__Task to carry out__: Here is a block of entries. Write out its lines exactly, from the first through the one containing "For every named target in this 676×2576".

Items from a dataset
────────────────────

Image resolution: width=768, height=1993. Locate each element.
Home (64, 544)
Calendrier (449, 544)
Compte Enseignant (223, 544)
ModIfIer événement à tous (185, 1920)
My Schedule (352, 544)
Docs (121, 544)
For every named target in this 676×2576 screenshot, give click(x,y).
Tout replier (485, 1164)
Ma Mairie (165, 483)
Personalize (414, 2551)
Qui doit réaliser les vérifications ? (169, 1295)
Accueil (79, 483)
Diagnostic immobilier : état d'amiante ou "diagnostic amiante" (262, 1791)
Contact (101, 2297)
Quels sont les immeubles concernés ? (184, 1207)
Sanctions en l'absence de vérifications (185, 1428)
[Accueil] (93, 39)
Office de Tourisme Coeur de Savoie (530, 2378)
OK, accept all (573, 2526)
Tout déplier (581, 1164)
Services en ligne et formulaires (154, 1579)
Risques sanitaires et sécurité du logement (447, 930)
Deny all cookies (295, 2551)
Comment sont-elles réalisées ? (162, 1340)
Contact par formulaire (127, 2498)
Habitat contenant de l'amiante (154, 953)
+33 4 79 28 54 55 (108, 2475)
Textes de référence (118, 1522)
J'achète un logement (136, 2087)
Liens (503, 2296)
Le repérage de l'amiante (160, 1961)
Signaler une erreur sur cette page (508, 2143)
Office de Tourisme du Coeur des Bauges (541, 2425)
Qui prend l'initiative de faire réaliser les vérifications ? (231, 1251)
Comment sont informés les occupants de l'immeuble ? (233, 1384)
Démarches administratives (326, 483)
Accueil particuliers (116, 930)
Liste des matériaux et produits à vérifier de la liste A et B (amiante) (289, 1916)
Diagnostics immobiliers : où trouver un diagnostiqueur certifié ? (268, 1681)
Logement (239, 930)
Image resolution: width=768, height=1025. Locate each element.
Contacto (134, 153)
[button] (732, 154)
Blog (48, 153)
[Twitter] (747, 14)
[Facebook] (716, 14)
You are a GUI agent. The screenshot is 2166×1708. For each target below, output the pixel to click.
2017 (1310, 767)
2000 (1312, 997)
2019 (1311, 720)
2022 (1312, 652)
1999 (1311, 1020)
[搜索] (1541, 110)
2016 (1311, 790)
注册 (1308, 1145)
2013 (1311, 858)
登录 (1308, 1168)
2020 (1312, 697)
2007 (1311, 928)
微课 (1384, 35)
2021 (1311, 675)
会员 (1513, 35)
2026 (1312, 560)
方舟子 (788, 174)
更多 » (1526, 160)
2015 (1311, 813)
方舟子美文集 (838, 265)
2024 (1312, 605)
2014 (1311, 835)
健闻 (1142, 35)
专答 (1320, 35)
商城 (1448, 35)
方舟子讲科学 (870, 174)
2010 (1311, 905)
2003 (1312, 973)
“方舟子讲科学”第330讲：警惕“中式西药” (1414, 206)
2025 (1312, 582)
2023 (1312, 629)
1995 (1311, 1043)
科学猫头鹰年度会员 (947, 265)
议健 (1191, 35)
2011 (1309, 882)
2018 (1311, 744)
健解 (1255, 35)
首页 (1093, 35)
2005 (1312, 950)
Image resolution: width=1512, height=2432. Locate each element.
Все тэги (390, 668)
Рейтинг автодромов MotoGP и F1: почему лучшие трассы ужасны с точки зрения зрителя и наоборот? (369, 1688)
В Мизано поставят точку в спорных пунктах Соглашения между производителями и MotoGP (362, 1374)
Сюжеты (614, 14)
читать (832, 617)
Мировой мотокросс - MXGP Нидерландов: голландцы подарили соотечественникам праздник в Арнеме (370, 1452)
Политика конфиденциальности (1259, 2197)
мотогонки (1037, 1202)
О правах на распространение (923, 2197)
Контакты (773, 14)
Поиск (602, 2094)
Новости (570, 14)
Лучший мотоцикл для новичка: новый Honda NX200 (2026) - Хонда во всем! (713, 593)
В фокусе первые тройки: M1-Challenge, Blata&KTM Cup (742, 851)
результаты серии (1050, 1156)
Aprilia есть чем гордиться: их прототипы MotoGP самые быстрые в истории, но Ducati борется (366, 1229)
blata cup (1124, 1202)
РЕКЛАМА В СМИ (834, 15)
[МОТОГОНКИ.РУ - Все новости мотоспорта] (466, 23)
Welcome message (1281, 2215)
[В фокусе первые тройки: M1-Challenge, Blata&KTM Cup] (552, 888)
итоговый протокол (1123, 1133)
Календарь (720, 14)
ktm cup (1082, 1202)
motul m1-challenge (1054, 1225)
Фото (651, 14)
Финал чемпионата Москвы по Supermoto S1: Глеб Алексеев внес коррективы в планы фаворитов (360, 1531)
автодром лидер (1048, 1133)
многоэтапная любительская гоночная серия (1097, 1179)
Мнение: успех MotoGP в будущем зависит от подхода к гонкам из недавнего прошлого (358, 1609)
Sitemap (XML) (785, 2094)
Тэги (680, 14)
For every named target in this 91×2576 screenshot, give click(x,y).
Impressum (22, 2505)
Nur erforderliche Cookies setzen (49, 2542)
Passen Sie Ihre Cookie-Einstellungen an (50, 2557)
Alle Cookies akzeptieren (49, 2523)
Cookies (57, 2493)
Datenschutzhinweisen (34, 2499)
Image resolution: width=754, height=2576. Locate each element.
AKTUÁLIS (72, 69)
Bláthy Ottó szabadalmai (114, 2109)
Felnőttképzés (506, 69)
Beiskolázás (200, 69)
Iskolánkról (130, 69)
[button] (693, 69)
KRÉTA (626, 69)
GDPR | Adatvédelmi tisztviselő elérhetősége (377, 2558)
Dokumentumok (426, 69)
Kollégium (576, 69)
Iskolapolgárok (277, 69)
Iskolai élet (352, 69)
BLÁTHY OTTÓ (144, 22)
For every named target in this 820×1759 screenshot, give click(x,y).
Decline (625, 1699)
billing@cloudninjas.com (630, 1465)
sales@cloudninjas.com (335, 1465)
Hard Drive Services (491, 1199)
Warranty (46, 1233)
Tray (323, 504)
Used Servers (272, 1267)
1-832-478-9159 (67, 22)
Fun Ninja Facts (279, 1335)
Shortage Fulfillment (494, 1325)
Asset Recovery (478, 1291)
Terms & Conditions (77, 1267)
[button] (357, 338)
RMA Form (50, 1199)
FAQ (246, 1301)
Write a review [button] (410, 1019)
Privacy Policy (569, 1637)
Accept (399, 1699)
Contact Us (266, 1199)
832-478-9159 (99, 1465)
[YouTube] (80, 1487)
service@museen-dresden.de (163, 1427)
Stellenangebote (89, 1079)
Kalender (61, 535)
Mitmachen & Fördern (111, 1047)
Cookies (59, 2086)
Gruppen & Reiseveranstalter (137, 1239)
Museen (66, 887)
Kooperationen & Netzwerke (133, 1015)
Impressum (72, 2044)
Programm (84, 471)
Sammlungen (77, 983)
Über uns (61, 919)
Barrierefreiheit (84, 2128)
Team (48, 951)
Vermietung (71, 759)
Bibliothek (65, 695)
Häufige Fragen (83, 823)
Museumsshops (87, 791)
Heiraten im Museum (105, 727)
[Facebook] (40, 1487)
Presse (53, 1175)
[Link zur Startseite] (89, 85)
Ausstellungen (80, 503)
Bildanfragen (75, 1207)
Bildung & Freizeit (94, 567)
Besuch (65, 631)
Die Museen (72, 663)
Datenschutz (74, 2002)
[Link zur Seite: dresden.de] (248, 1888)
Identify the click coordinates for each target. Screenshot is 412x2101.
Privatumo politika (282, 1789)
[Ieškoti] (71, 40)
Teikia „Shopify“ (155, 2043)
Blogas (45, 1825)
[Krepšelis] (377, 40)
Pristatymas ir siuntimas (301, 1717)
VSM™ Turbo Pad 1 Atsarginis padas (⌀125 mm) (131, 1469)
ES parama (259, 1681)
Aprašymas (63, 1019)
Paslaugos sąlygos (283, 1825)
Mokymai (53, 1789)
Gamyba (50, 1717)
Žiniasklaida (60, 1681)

────────────────────

__Result for this task__:
Image resolution: width=768, height=1993. Locate each element.
Home (64, 544)
Calendrier (449, 544)
Compte Enseignant (223, 544)
ModIfIer événement à tous (185, 1920)
My Schedule (352, 544)
Docs (121, 544)
For every named target in this 676×2576 screenshot, give click(x,y).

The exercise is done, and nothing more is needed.